** START Text passage **

Saturday, September 19, 2020

Where Eagles Gather ...

 


A true surprise is not something you could have planned for.  It is something you were not looking for, at least not at the moment it is revealed.  It is misaligned expectations.  You thought you were going to do one thing, and your friends or family surprise you with another.  Sometimes surprises are most enjoyable.  When they are not, we use other words to describe them.  Perhaps a birthday comes and you planned to just spend it in quiet reflection; no parties, no cake, not even presents.  But your co-workers have other ideas.  And so you are surprised, not just by what occurs, but by the fact your co-workers care that much about you, to invest their time and money to demonstrate it.  On the other hand, if your original plans for your birthday were met by an equally unexpected car accident, and you were instantly killed.  That too would have been a surprise, but we don’t use that word, instead we use words like tragedy.  Those who survive you say things like “what a shame”, or “what a loss”.  Everyone knows death will eventually come, but to have it so blatantly interrupt our lives when we least expect it, is not something any of us believe could happen right now.  And so we are almost always unprepared, not ready.  So perhaps for any given event we did not expect, whether we see it as a surprise, or a tragedy depends upon our perspective,

Take the second coming of Jesus for example, if it happened right now, would you see it as a surprise or as a tragedy?  Your life here, in this world, would be over.  If you were saved, your life in the next one would immediately begin.  And for most of us, we don’t actually need to live all the way up until that event occurs.  As we die, it is as if we fall asleep, losing all sense of time, while from our perspective – I was just here, and now the fast forward button is pressed – and there comes Jesus.  So one minute alive in this world, the next minute there is our Savior.  And given how often death is something that greets us unexpectedly, this is not something you could truly plan for.  But neither is life.  As you sit reading this BLOG, you would be literally amazed to look out your window and see Jesus coming back right this minute.  But that is possible.  All the prophecies you think are yet to be fulfilled may have already been so, just differently than you first understood.  The time you think you have from the conditions of the world, and the actual event of Jesus coming could never really be known, or definitively marked on a calendar.  So whether alive (or unexpectedly dead), Jesus could come right at this very moment.  Would you see that with the welcome eyes of a surprise, or with the dread eyes of a tragedy, a shame you did not have more time to prepare, to get right with God, before it does.

** END Text passage **
** START Records supplied **

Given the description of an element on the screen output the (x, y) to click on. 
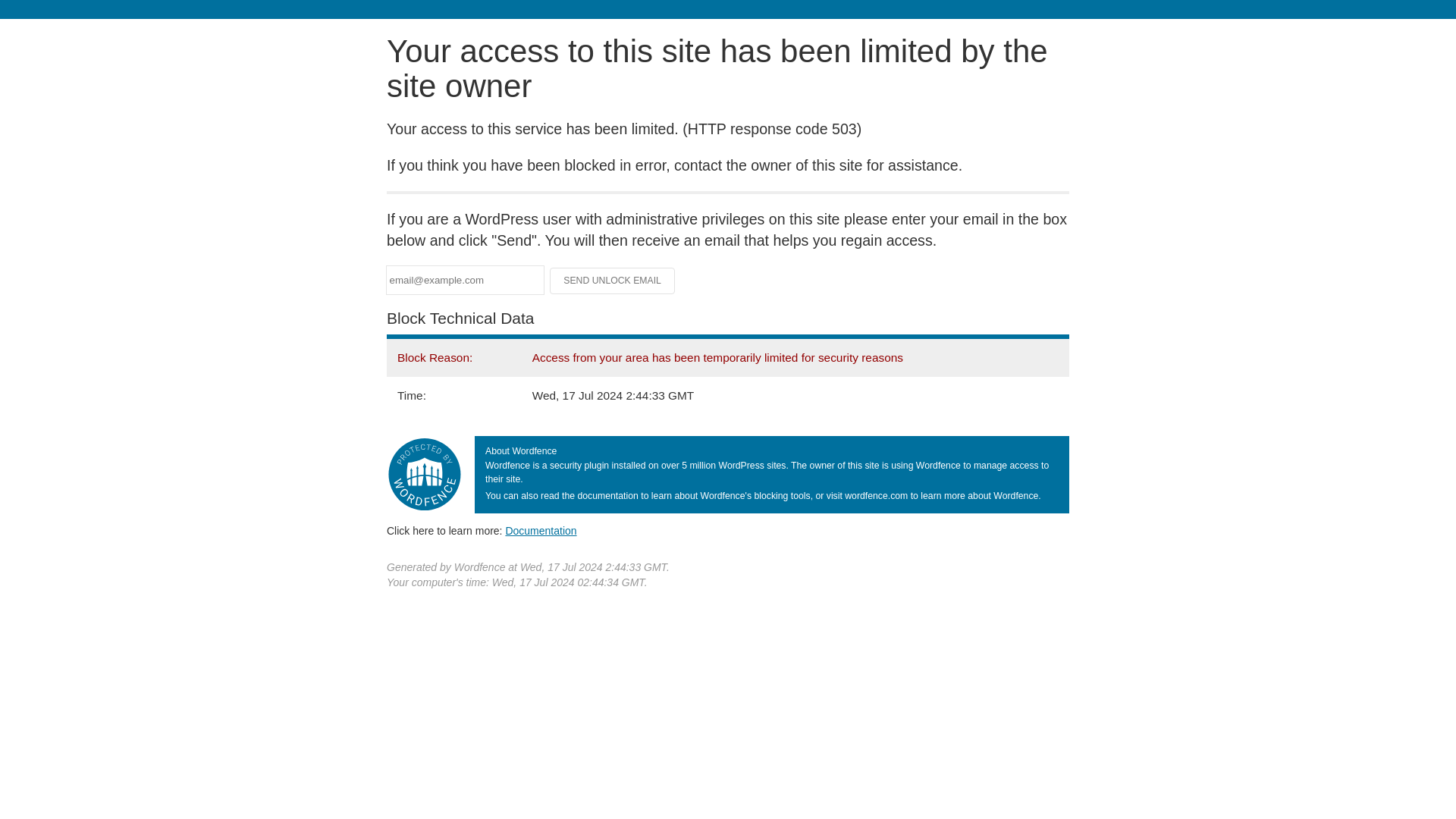
Send Unlock Email (612, 280)
Send Unlock Email (612, 280)
Given the description of an element on the screen output the (x, y) to click on. 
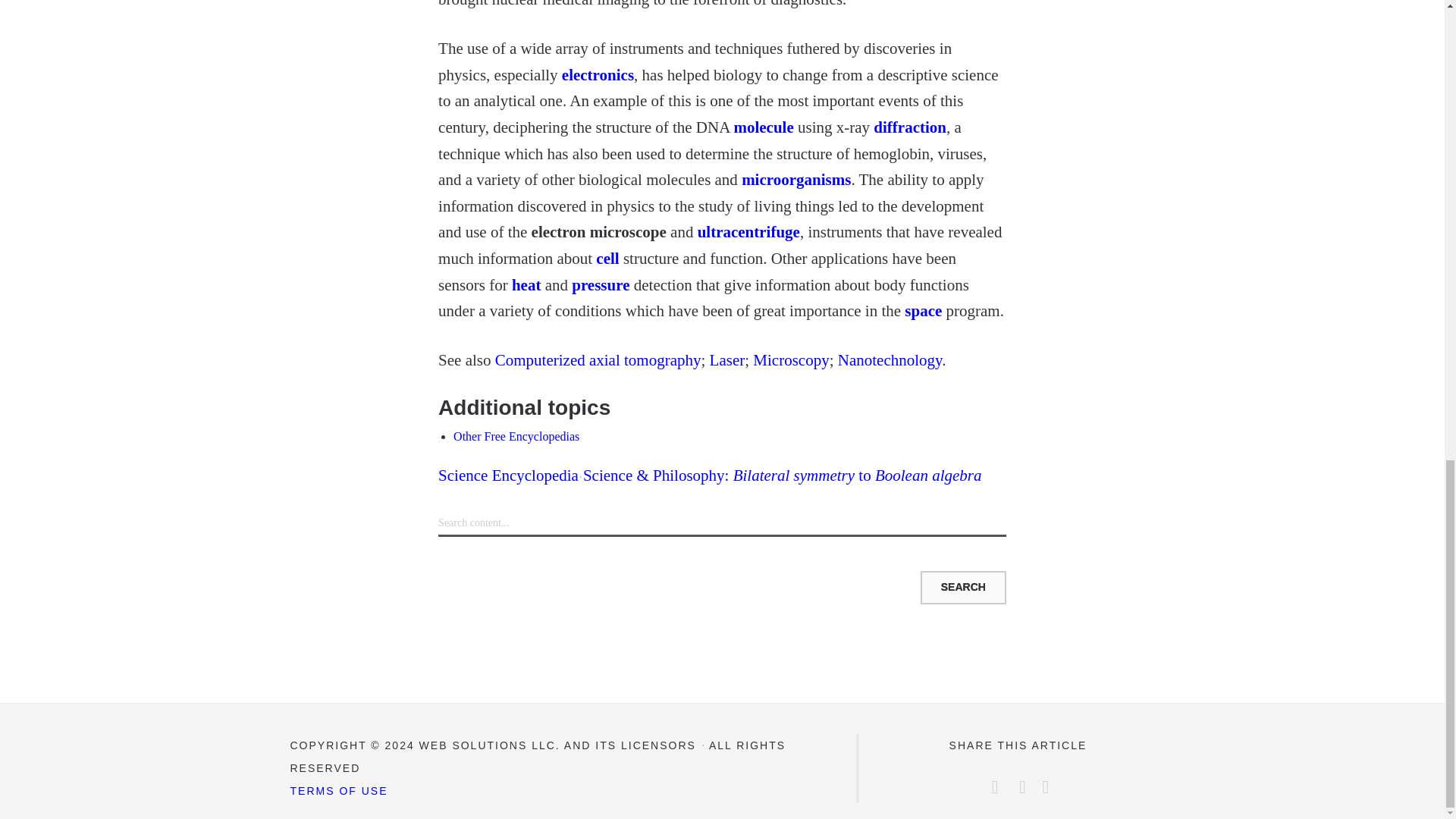
Microscopy (790, 360)
ultracentrifuge (748, 231)
heat (526, 285)
microorganisms (795, 179)
Search (963, 587)
Other Free Encyclopedias (515, 436)
Search (963, 587)
diffraction (909, 126)
cell (606, 258)
Nanotechnology (890, 360)
molecule (763, 126)
Science Encyclopedia (508, 475)
space (923, 311)
Laser (727, 360)
Computerized axial tomography (598, 360)
Given the description of an element on the screen output the (x, y) to click on. 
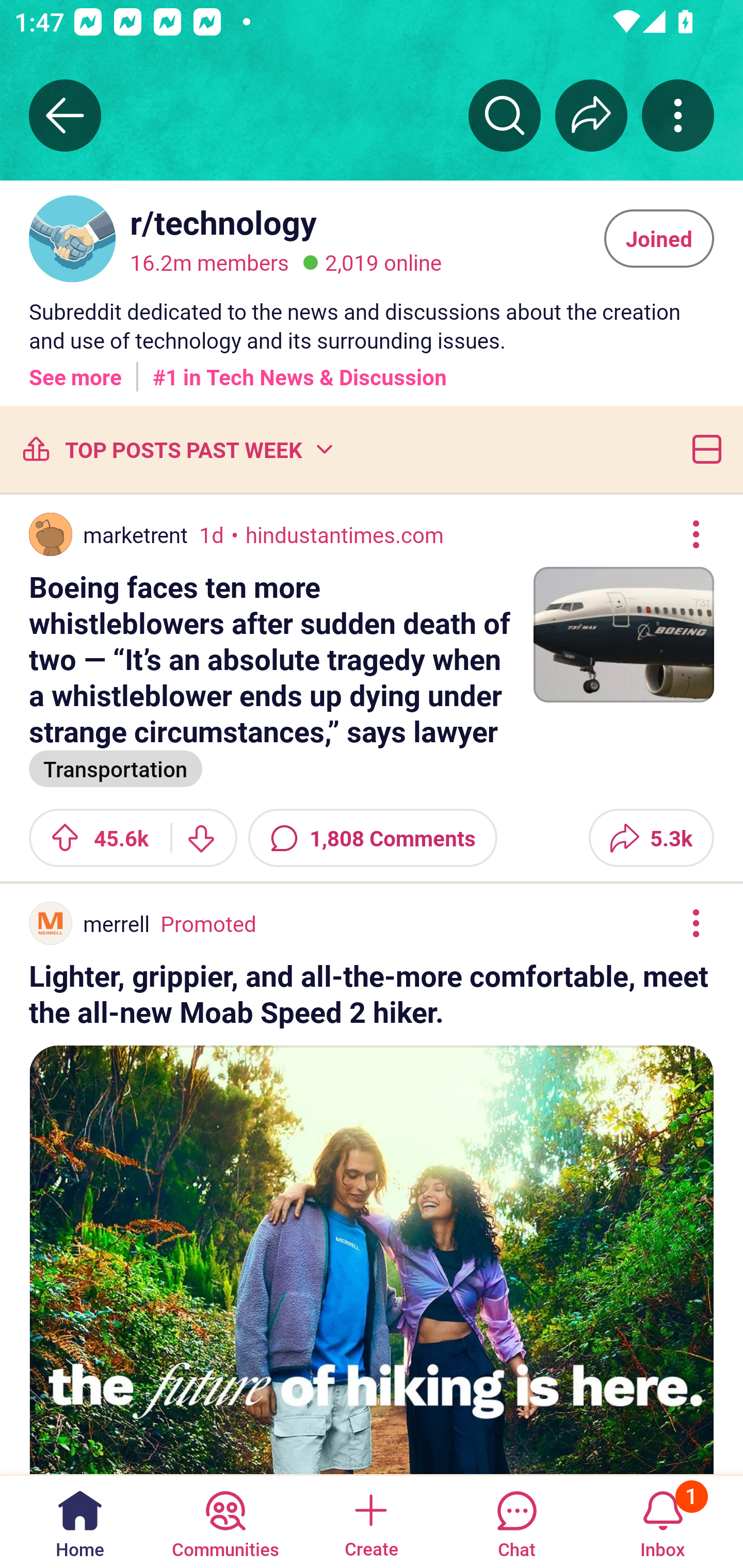
Back (64, 115)
Search r/﻿technology (504, 115)
Share r/﻿technology (591, 115)
More community actions (677, 115)
Top posts TOP POSTS PAST WEEK (176, 449)
Card (703, 449)
Transportation (115, 767)
Home (80, 1520)
Communities (225, 1520)
Create a post Create (370, 1520)
Chat (516, 1520)
Inbox, has 1 notification 1 Inbox (662, 1520)
Given the description of an element on the screen output the (x, y) to click on. 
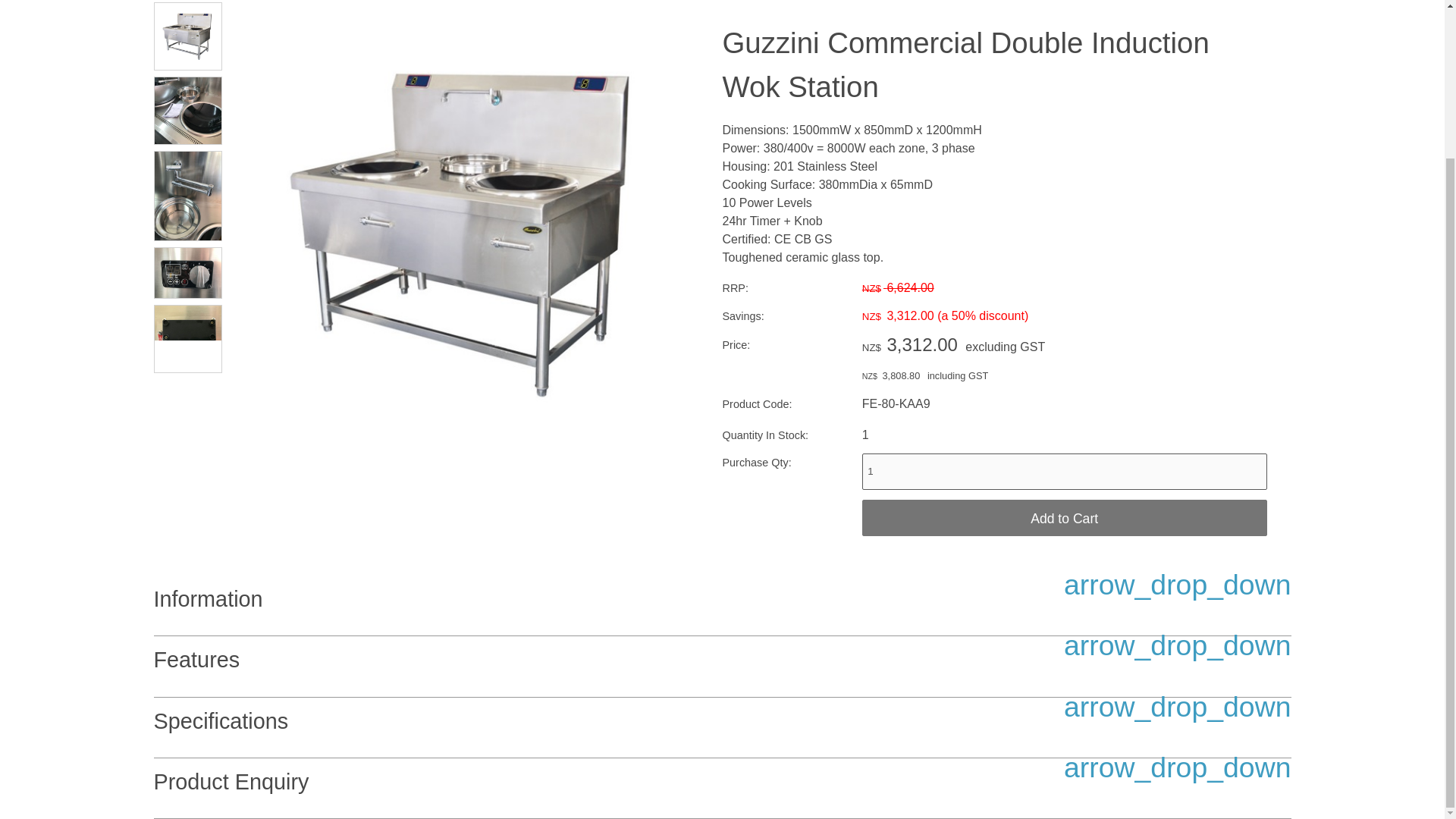
Guzzini Commercial Double Induction Wok Station (464, 461)
1 (1063, 471)
Add to Cart (1063, 517)
Given the description of an element on the screen output the (x, y) to click on. 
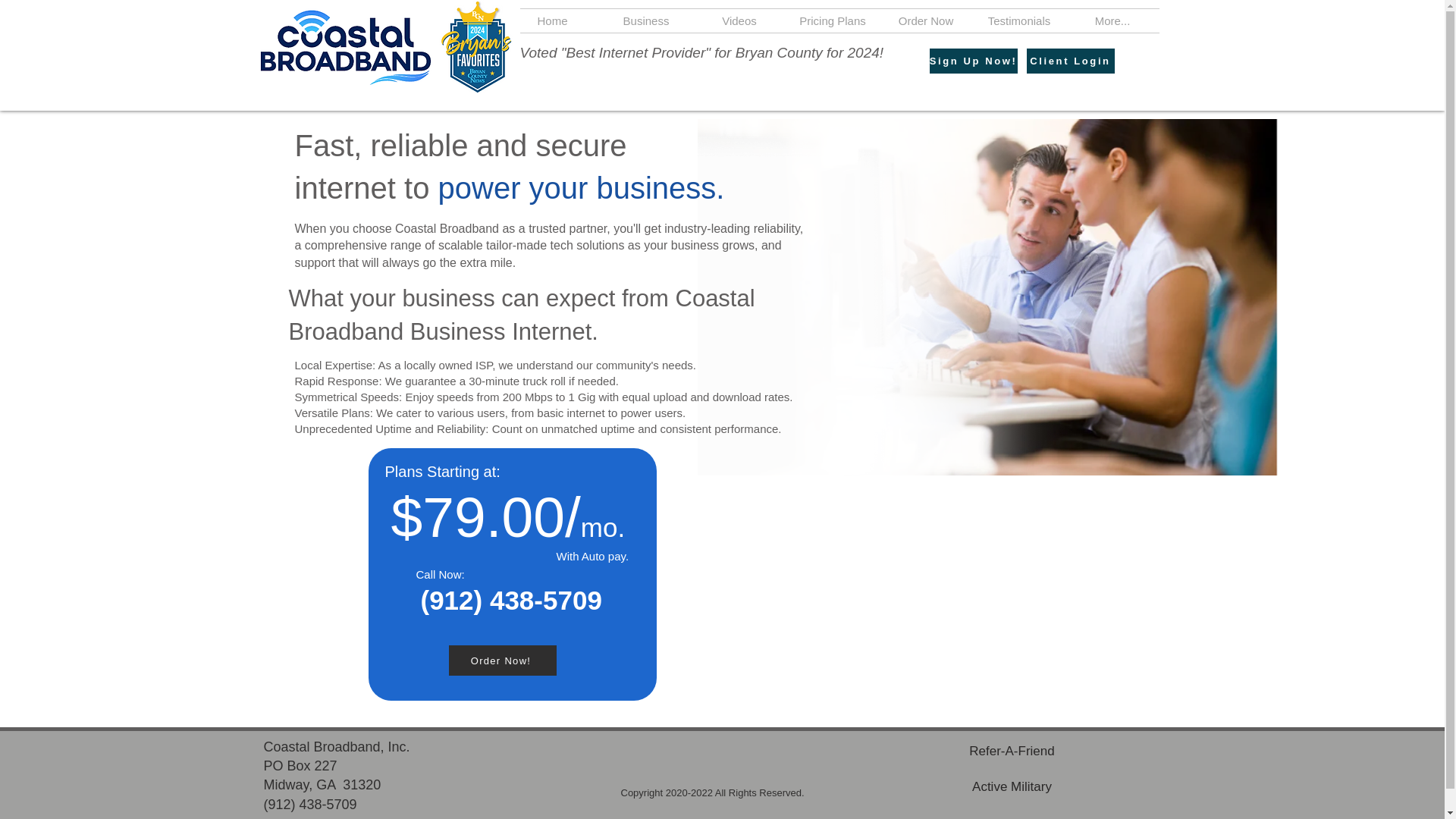
Business (645, 20)
Refer-A-Friend (1011, 751)
Sign Up Now! (973, 60)
Home (551, 20)
Videos (739, 20)
Client Login (1070, 60)
Order Now! (502, 660)
Pricing Plans (832, 20)
Active Military (1011, 787)
Testimonials (1018, 20)
Order Now (925, 20)
Given the description of an element on the screen output the (x, y) to click on. 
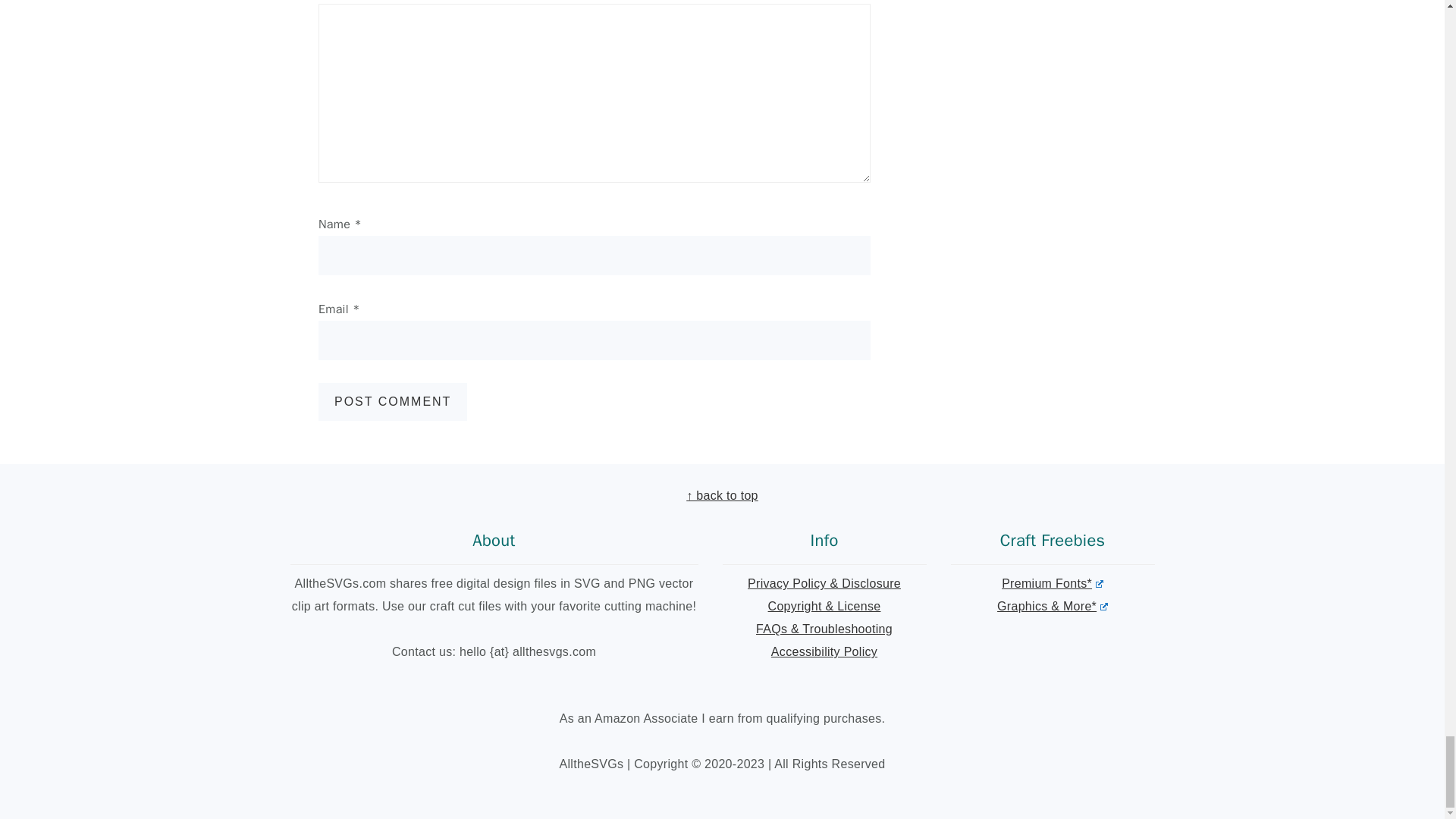
Post Comment (392, 401)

** END Records supplied **

§ Required work
1. The blog post on surprise and tragedy describes a quiet birthday plan. List each thing that plan goes without.
2. Carry on the blog post about surprise, tragedy and the second coming of Jesus, starting after its final sentence.

§ Answers to the tasks
1. Parties, cake, and presents.

2.
Jesus knew when He left his companions the first time, that they would miss having Him with them.  Who wouldn’t?  To have the literal source of love, and life, right within your reach had to be life altering.  It was.  And for the many generations who have had faith in Jesus without ever knowing Him personally in this world, the hope of His coming back to us, to be with us for all eternity has always been the ultimate goal we wait and wish to see.  So all of us wonder, thinking about the big question … when?  When will Jesus return and bring an end to the pains and disappointments of this life, and perhaps bring about the perfection of who we are, for as we sit today that destination is as yet unreached.  Jesus knew this question would overwhelm our minds from time-to-time, so He decided to address it.  In the gospel letter of Luke to his friend about what we believe and why Jesus takes on the subject directly.  Jesus could not tell us when, for only the Father knows that.  But He could tell us what it will be like, so He does.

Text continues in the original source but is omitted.